Zoom sur les attributions réglementaires du Ministère de l’Intérieur en DDI…pour savoir de quoi on parle !

Communiqué
Communiqué 31 août 2020

Le décret 2020-874 du 15 juillet 2020 précise que « Le ministre de l’intérieur prépare et met en œuvre la politique du Gouvernement en matière de sécurité intérieure, de libertés publiques, d’administration territoriale de l’Etat, d’immigration, d’asile et de sécurité routière. ». Contrairement à ce qui se pratique pour l’ensemble des autres ministères pour les compétences impactant d’autres ministères, aucune condition d’association n’est définie pour l’administration territoriale de l’État, dont aucune définition n’est d’ailleurs donnée.

Le décret n° 2020-1050 du 14 août 2020 précise que « Les directions départementales interministérielles sont des services déconcentrés de l’Etat relevant du ministre de l’intérieur. Elles sont placées sous l’autorité du préfet de département. Le ministre de l’intérieur assure la conduite et l’animation du réseau des directions départementales interministérielles, en y associant les ministres concernés et dans le respect de leurs attributions respectives. ». Le ministère de l’Intérieur est donc uniquement chargé de conduire et d’animer le réseau des DDI, pas de prendre la main sur les politiques des ministères, à qui il doit finalement rendre des comptes. Le décret 2009-1484 du 3 décembre 2009 relatif aux directions départementales interministérielles le confirme en indiquant que « Sous l’autorité du préfet de département, elles mettent en œuvre des politiques définies par le Gouvernement dont le pilotage et la coordination sont assurés par le préfet de région, assisté des directions régionales. »

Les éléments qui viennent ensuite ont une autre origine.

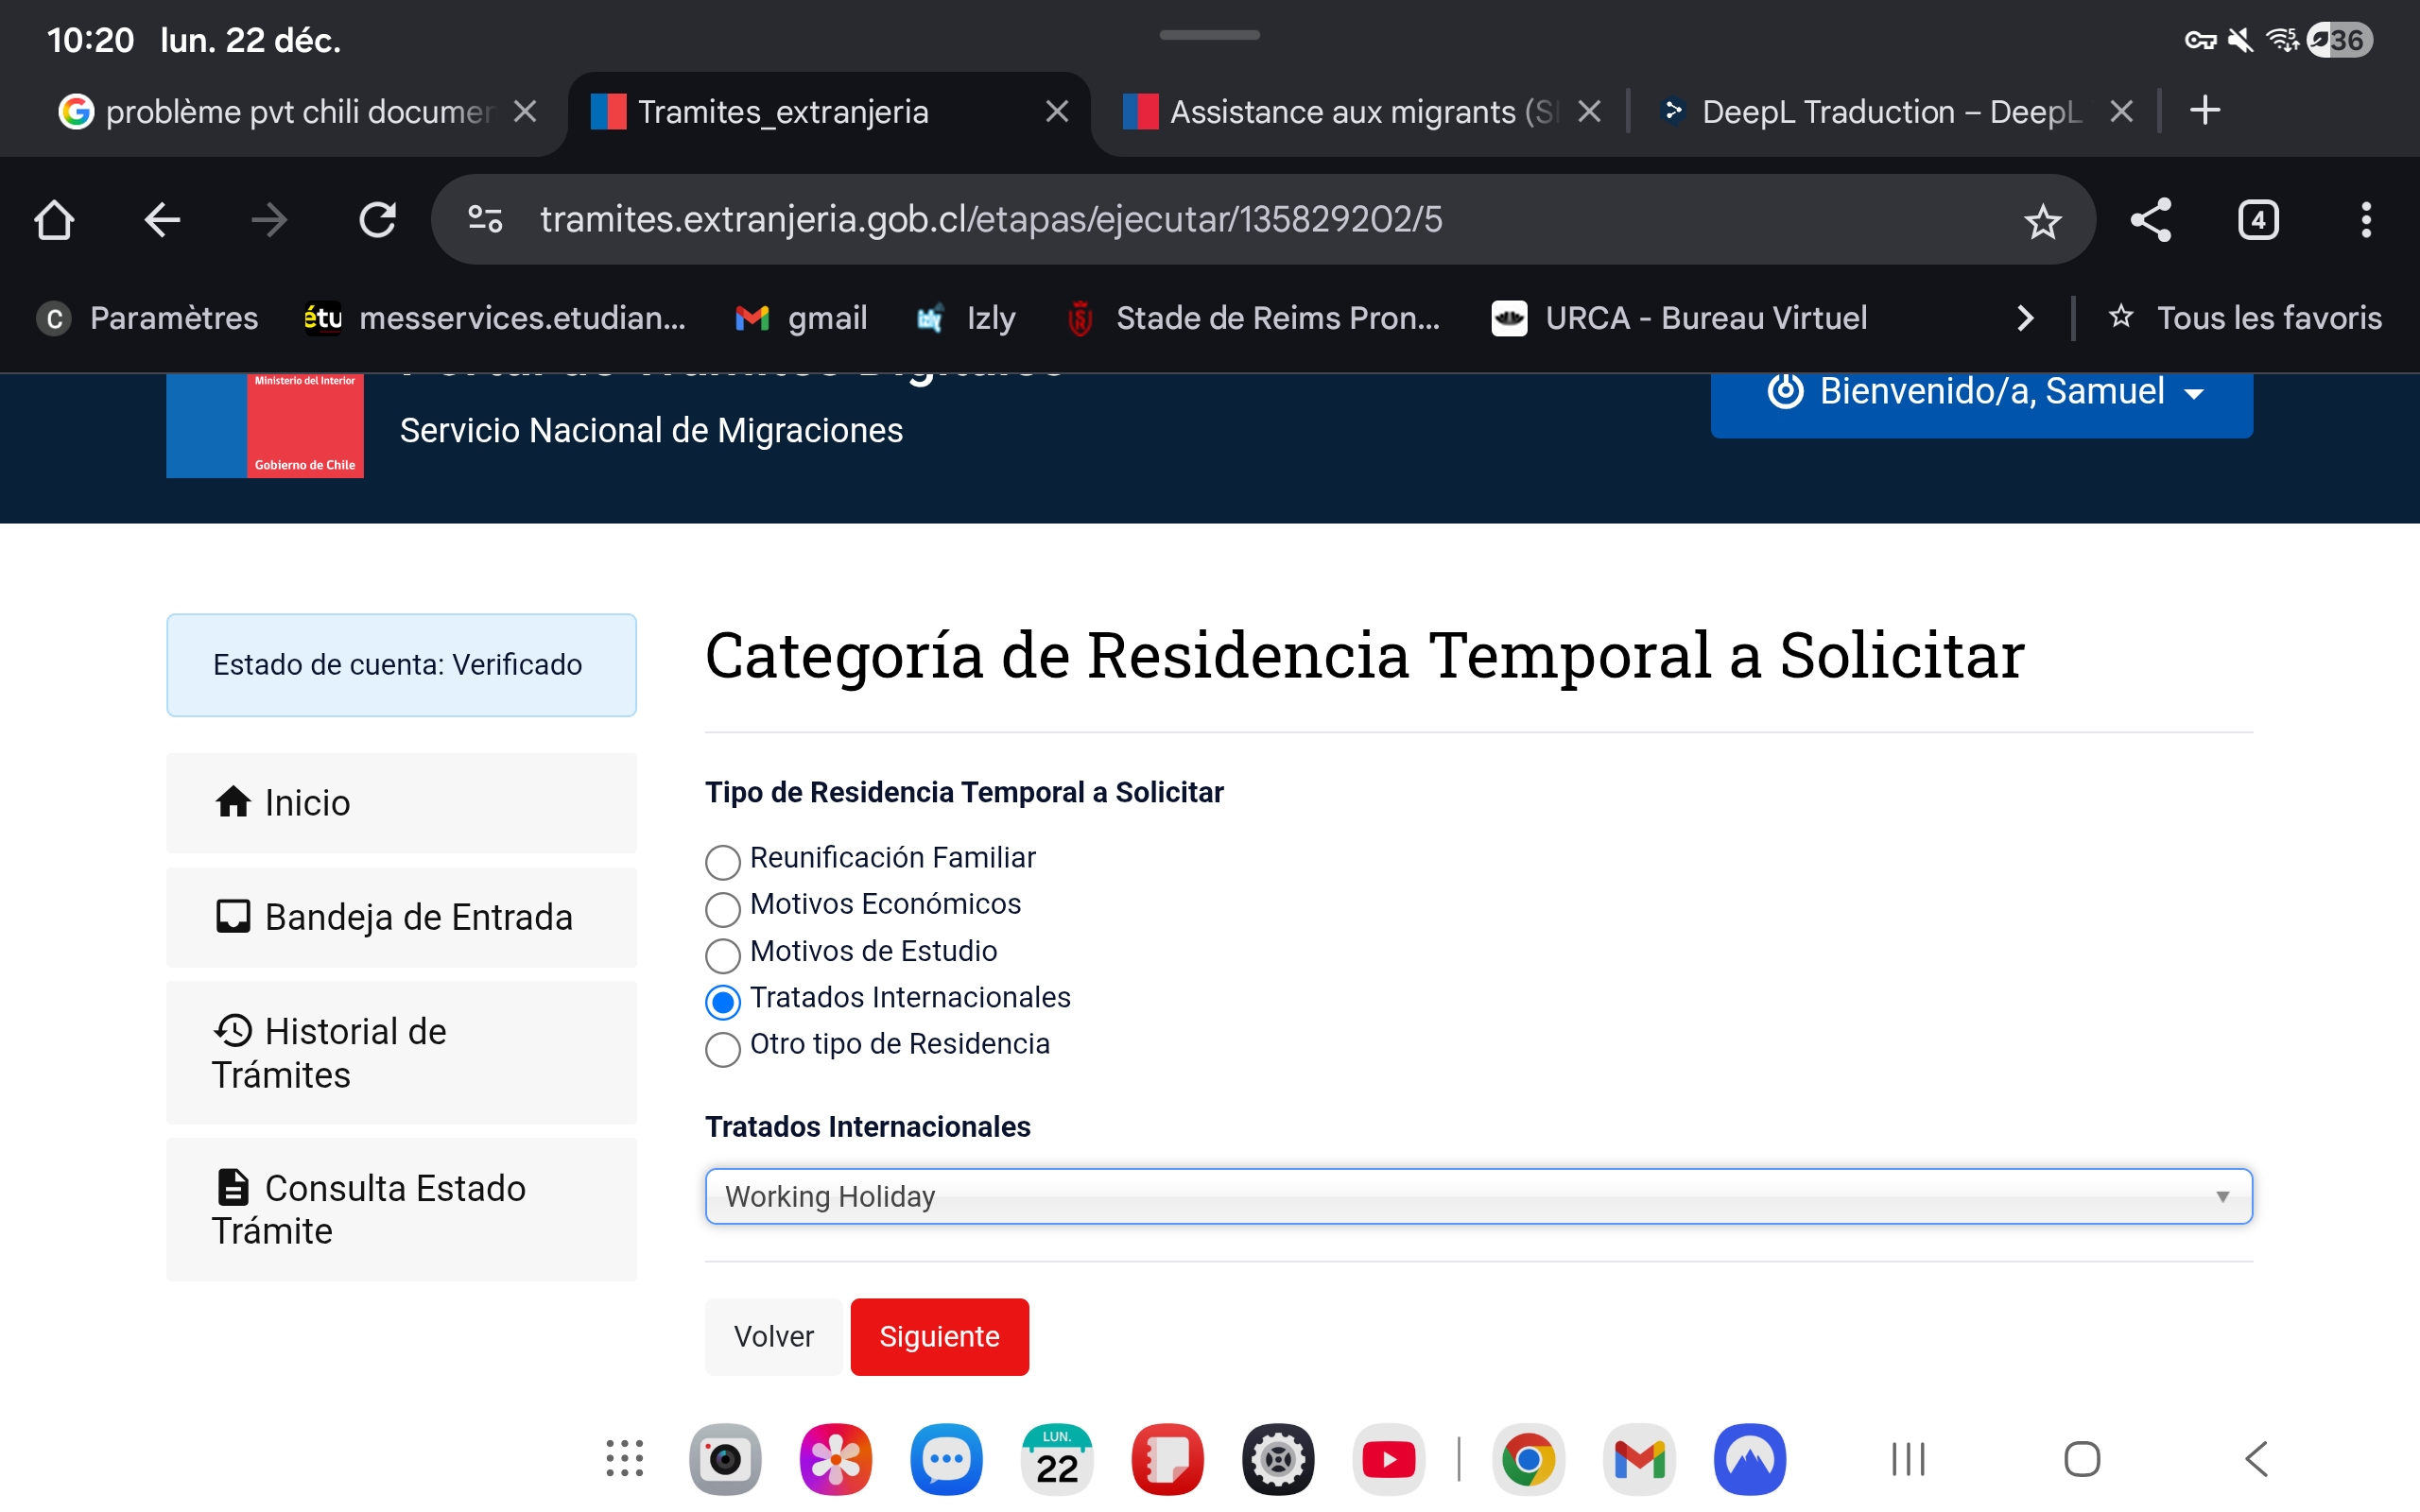The image size is (2420, 1512).
Task: Open the share icon in toolbar
Action: pos(2150,220)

Ce même décret prévoit que « Un comité technique des directions départementales interministérielles est institué auprès du ministre de l’intérieur. » Le ministère de l’Intérieur a donc vocation à conduire un dialogue social dédié aux DDI, aucunement fusionné avec celui des préfectures.

 

Le décret du 14 août 2020 tient donc lieu de permis de conduire, assorti de conditions de respect du code de l’interministérialité non-monoministérielle, certainement pas de pouvoir faire tout et n’importe quoi ! FO veillera à sanctionner toute infraction…

Et il n’aura pas fallu attendre longtemps pour la première sortie de route !

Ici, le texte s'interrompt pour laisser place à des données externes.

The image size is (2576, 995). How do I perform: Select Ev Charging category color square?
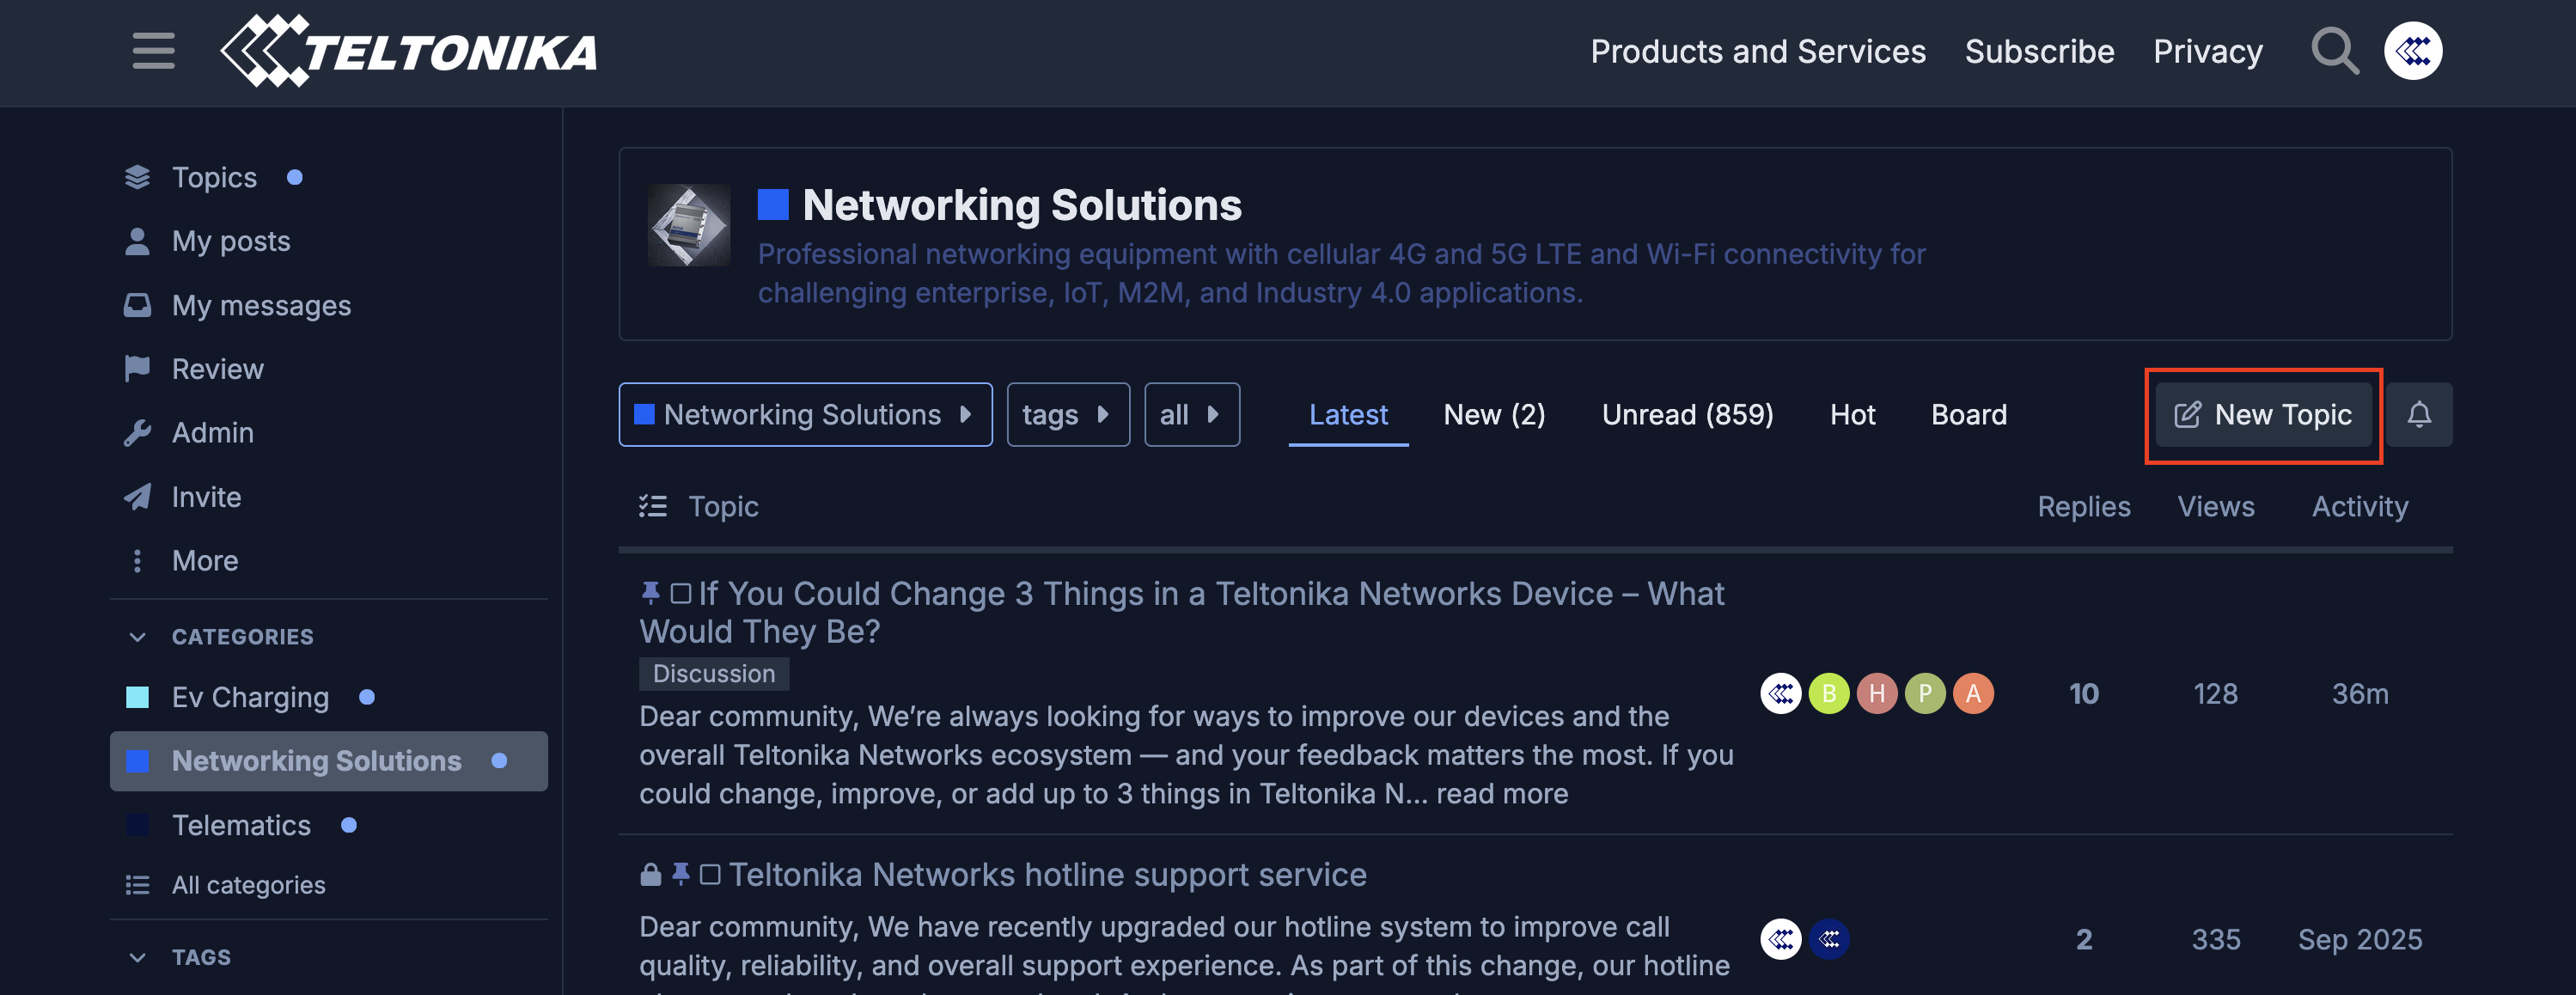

A la demande de FO de réunir en urgence le CHSCT des DDI pour étudier les conditions de transposition du protocole sanitaire de rentrée, la réponse gênée de l’administration fut : « vous avez tout à fait raison…sauf que le CT et le CHSCT des DDI n’existent plus depuis que J. Castex a signé le décret du 14 août. Le temps de faire redémarrer la machine, on se donne rendez-vous à l’automne ! »

Au travers de cet exemple, nous constatons que nos alertes quant à la précipitation du transfert du pilotage des DDI au MI, sans aucune prise en compte des enseignements de la crise sanitaire, se trouvent d’ores et déjà confirmés.

Ainsi, le gouvernement en est amené à priver 27 000 agents et 230 services de l’Etat de tout dialogue social formel jusqu’à l’automne, en particulier sur les conditions sanitaires de la rentrée.

Cet état de fait étant inacceptable dans le contexte actuel, y compris au regard du projet de protocole sanitaire du gouvernement, FO a demandé au Secrétariat général du ministère de l’Intérieur:

– la transmission du projet d’instruction du ministère de l’Intérieur aux organisations syndicales représentatives en DDI (le Secrétaire général du MI étant amené en réponse à programmer une réunion de travail en urgence le 8 septembre)

– la saisine formelle sur cette base de l’ensemble des CHSCT ministériels représentés en DDI

FO demande par ailleurs, dans la mesure où le CT des DDI n’est plus en mesure de se réunir depuis le 14 août pour traiter de ces sujets, un nouveau report de la date de mise en œuvre des réformes que le nouveau gouvernement pourrait confirmer sur le sujet OTE.